Use SIMD types throughout graphics and compute pipelines

sw::SIMD::Float currently aliases rr::Float4, so we can replace all of
the latter with the former where we intend to support scaling to wider
SIMD vectors.

Bug: b/237494823
Change-Id: I04593aee136456d509b41ec9a977ee19fea1c268
Reviewed-on: https://swiftshader-review.googlesource.com/c/SwiftShader/+/66808
Tested-by: Nicolas Capens <nicolascapens@google.com>
Kokoro-Result: kokoro <noreply+kokoro@google.com>
Reviewed-by: Alexis Hétu <sugoi@google.com>
diff --git a/src/Pipeline/PixelProgram.cpp b/src/Pipeline/PixelProgram.cpp
index cfdf2d2..3405458 100644
--- a/src/Pipeline/PixelProgram.cpp
+++ b/src/Pipeline/PixelProgram.cpp
@@ -31,9 +31,10 @@
 {
 }
 
-// Union all cMask and return it as 4 booleans
-Int4 PixelProgram::maskAny(Int cMask[4], const SampleSet &samples)

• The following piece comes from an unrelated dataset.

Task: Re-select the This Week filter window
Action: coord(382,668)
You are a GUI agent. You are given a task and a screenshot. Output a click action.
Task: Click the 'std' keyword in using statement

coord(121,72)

+// Union all cMask and return it as Booleans
+SIMD::Int PixelProgram::maskAny(Int cMask[4], const SampleSet &samples)
 {
+	ASSERT(SIMD::Width == 4);
 	// See if at least 1 sample is used
 	Int maskUnion = 0;
 	for(unsigned int q : samples)
@@ -41,17 +42,18 @@
 		maskUnion |= cMask[q];
 	}
 
-	// Convert to 4 booleans
-	Int4 laneBits = Int4(1, 2, 4, 8);
-	Int4 laneShiftsToMSB = Int4(31, 30, 29, 28);
-	Int4 mask(maskUnion);
-	mask = ((mask & laneBits) << laneShiftsToMSB) >> Int4(31);
+	// Convert to Booleans
+	SIMD::Int laneBits = SIMD::Int(1, 2, 4, 8);
+	SIMD::Int laneShiftsToMSB = SIMD::Int(31, 30, 29, 28);
+	SIMD::Int mask(maskUnion);
+	mask = ((mask & laneBits) << laneShiftsToMSB) >> 31;
 	return mask;
 }
 
-// Union all cMask/sMask/zMask and return it as 4 booleans
-Int4 PixelProgram::maskAny(Int cMask[4], Int sMask[4], Int zMask[4], const SampleSet &samples)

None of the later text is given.